SWBAT write a function defined by a quadratic expression in a different but equivalent form to reveal and explain different properties of the function.

Students rewrite functions and get to work with both forms to better understand their properties.

15 minutes

I begin this lesson activating students' prior knowledge of factoring and completing the square as methods for rewriting quadratic functions. The twist I put on this is that instead of demonstrating these skills myself, I ask for student volunteers to work through a few examples on the board. **(MP1)** I explain the value of this in my video.

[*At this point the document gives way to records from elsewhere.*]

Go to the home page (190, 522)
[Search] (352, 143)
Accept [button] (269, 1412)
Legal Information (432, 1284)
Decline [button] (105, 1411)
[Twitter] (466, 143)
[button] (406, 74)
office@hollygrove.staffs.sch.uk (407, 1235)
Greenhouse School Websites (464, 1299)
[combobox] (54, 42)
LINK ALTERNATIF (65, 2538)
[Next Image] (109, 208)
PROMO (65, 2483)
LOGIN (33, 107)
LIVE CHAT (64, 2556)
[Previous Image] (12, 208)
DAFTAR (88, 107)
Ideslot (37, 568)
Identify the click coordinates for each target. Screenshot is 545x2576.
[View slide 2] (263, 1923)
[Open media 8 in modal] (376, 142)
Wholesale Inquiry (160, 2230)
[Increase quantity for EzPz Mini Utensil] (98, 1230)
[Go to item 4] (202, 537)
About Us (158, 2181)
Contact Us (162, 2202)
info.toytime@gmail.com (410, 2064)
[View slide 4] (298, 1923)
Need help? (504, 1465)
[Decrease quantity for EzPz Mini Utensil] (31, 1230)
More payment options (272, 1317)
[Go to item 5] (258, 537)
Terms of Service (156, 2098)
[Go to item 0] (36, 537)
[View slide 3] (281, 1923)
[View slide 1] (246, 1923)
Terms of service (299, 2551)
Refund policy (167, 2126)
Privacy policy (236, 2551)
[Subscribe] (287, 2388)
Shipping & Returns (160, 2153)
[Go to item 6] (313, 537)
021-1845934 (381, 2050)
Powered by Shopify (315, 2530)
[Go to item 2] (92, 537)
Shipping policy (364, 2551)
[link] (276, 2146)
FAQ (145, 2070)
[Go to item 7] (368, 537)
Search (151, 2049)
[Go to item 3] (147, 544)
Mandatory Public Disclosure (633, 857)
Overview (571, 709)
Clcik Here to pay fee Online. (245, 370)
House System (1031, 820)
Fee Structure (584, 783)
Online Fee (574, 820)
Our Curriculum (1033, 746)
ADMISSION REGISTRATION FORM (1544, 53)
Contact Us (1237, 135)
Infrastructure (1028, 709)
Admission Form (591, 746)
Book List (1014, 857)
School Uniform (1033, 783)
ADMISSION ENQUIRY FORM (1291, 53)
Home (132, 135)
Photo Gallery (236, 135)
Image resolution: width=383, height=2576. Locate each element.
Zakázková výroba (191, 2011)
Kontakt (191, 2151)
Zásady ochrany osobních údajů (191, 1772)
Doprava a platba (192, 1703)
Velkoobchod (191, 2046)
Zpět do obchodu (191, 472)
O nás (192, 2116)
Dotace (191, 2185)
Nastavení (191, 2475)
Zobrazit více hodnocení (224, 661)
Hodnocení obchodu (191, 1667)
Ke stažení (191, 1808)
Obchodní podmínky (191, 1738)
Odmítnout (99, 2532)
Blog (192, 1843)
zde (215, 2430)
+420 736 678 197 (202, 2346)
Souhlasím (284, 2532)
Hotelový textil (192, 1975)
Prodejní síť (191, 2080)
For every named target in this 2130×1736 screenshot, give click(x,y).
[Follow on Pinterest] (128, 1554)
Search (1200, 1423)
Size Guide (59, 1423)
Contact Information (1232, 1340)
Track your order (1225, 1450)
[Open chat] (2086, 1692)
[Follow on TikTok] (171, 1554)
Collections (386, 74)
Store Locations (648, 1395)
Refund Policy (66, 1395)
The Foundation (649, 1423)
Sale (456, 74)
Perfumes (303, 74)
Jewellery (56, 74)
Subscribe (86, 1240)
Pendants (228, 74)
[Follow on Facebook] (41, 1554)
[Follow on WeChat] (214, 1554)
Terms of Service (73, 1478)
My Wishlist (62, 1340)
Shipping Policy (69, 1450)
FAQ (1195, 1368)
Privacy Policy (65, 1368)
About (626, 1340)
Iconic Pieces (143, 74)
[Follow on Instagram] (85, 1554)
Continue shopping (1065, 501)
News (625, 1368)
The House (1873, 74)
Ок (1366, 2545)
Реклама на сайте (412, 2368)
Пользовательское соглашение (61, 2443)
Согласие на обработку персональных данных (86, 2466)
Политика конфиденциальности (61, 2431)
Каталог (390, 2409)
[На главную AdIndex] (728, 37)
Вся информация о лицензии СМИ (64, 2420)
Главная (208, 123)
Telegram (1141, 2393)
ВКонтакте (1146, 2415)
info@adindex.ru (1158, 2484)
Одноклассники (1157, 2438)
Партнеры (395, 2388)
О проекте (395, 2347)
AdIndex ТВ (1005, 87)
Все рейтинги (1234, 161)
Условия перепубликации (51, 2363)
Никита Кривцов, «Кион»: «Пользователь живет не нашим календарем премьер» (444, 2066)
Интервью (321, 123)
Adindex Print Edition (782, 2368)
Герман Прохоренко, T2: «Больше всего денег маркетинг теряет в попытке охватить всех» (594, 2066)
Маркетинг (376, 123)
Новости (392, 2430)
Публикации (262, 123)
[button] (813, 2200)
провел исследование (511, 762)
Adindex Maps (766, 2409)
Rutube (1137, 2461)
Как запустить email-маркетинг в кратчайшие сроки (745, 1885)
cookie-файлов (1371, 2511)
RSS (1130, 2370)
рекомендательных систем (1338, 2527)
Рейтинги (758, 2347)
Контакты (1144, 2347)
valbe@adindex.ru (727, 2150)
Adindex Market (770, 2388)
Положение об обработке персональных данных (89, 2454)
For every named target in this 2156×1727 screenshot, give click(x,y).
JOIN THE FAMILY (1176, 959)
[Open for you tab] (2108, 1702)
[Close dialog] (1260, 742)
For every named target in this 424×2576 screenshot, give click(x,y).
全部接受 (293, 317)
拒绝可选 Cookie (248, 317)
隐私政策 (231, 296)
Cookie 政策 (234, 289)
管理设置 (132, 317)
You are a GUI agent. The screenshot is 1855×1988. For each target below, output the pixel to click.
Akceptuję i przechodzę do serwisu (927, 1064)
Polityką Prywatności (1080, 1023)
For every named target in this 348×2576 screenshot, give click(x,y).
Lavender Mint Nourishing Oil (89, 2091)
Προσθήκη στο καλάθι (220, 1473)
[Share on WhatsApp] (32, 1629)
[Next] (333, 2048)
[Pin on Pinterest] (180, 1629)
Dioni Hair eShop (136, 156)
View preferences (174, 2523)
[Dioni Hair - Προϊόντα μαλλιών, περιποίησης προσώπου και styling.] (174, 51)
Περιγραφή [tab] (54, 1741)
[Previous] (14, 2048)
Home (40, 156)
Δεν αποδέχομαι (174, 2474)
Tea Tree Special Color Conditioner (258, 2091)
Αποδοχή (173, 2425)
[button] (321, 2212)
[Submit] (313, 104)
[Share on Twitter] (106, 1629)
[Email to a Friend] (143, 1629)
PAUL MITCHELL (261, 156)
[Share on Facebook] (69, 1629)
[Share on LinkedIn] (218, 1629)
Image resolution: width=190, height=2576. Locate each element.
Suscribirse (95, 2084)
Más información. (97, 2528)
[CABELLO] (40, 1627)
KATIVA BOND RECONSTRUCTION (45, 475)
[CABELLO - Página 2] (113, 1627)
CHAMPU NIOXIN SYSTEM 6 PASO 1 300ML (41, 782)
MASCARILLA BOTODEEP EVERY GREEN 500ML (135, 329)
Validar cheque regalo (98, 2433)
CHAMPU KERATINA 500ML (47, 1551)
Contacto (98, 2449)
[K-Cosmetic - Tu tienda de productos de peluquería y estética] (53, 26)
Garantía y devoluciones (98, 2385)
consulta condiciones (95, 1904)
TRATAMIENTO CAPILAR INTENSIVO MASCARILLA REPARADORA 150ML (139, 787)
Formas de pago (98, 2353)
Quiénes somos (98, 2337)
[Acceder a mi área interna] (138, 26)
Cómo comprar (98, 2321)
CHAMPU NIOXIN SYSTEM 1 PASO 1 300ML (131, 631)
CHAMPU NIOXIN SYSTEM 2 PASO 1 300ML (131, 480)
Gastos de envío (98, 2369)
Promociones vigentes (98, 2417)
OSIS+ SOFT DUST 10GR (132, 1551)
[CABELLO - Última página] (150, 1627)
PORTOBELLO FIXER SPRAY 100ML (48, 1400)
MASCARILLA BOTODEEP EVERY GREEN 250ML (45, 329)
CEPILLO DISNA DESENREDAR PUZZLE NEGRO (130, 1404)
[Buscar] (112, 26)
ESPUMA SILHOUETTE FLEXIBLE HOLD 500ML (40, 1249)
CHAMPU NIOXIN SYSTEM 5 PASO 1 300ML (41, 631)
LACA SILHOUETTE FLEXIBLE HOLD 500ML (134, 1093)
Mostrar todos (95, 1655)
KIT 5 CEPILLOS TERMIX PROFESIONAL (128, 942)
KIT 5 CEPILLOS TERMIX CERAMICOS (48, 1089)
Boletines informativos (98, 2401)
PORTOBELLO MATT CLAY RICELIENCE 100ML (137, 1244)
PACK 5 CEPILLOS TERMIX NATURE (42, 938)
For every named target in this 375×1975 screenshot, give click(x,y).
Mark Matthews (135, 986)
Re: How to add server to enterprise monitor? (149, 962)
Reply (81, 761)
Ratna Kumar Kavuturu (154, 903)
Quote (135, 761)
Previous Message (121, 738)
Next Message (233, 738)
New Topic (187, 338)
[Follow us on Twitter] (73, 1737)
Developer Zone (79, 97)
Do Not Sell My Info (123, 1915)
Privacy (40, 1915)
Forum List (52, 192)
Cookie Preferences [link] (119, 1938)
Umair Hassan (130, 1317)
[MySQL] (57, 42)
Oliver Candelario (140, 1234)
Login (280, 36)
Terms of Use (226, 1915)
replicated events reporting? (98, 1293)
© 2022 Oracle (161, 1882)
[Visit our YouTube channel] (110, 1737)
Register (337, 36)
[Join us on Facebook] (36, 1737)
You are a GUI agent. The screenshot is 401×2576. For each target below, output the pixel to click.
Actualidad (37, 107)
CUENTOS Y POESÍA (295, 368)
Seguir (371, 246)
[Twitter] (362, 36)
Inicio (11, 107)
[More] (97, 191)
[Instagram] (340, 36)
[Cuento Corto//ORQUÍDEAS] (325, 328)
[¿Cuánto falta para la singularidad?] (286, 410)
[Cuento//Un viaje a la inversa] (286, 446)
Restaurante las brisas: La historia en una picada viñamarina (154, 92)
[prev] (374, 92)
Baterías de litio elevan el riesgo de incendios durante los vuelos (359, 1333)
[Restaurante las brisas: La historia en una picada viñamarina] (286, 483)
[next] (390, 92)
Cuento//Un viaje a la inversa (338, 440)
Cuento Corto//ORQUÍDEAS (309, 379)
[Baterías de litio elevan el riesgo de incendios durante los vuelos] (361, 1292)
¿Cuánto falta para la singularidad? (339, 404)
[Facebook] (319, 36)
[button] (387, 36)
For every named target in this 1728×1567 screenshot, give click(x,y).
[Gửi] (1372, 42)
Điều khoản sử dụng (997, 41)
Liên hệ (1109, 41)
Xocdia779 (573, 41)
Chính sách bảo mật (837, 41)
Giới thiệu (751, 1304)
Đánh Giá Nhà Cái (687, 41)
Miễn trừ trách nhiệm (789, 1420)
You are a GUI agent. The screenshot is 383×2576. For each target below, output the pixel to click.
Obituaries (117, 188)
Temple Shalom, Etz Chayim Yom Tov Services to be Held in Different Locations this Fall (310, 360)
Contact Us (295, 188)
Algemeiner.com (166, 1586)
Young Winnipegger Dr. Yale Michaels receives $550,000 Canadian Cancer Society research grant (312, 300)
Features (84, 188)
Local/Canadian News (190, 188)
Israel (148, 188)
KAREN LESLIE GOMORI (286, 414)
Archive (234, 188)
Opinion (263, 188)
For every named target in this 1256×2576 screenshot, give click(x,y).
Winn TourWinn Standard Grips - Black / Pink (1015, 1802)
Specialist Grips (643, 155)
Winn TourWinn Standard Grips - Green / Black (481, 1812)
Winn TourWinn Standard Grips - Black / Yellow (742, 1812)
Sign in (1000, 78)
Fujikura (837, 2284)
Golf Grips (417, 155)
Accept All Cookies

With the examples and solutions posted I ask my students what the solutions mean in terms of some real-world problem like a baseball hit in the air or the arc of a swimmer diving into the water. **(MP7)** I am hoping that someone will mention the connection between roots and zeros, using roots to understand symmetry, but if they don't I ask leading questions like "What part of the graph do these solutions (roots) represent?" and "What is the shape of the graph based on the original equation and solution?"

30 minutes

For this lesson I tell my students they will be working independently and** without using calculators** using factoring to rewrite quadratic functions. I explain that there are only five problems because I want them to factor each equation and then use both forms of the equation, standard and factored, to help identify and describe key features including zeroes, maximum and minimum points, and lines of symmetry. I distribute the Rewriting Functions worksheet, ask if there are any questions, and then tell them they have about 20 minutes for this assignment. **(MP1, MP2)**

This exercise may be very challenging for some students who still struggle with basic factoring, often because they don't see the factors as another way to write the equation. For these students I give the analogy of breaking a large number into smaller parts. For example, 2525 is a large number but they can easily see how to factor out at least a 5. This gives us 505x5, which shows another 5 to factor out. This is usually enough to get some of my reluctant learners moving in the right direction with factoring.

As students all are working I walk around offering encouragement and assistance as needed. When everyone is done or after about 20 minutes I ask my students to exchange papers with their front partner for checking. I remind them that as I go over the answers they have two responsibilities; first to make corrections for their partner, and second to challenge any of my answers they think are incomplete or incorrect. ** (MP6)**

5 minutes

I close this lesson with a closing challenge. I give each student a notecard and ask them to write what ways they've found factoring helps them understand key features of quadratic functions. If you need more specific questions you might try:

- What is one key feature you can identify immediately using the factored form rather than the standard form.
- Describe how you can identify the feature you listed in question one.

This kind of closing activity gives my students the opportunity to reflect on the lesson and focus on what they've learned/gained and it gives me a snapshot of what my students are thinking.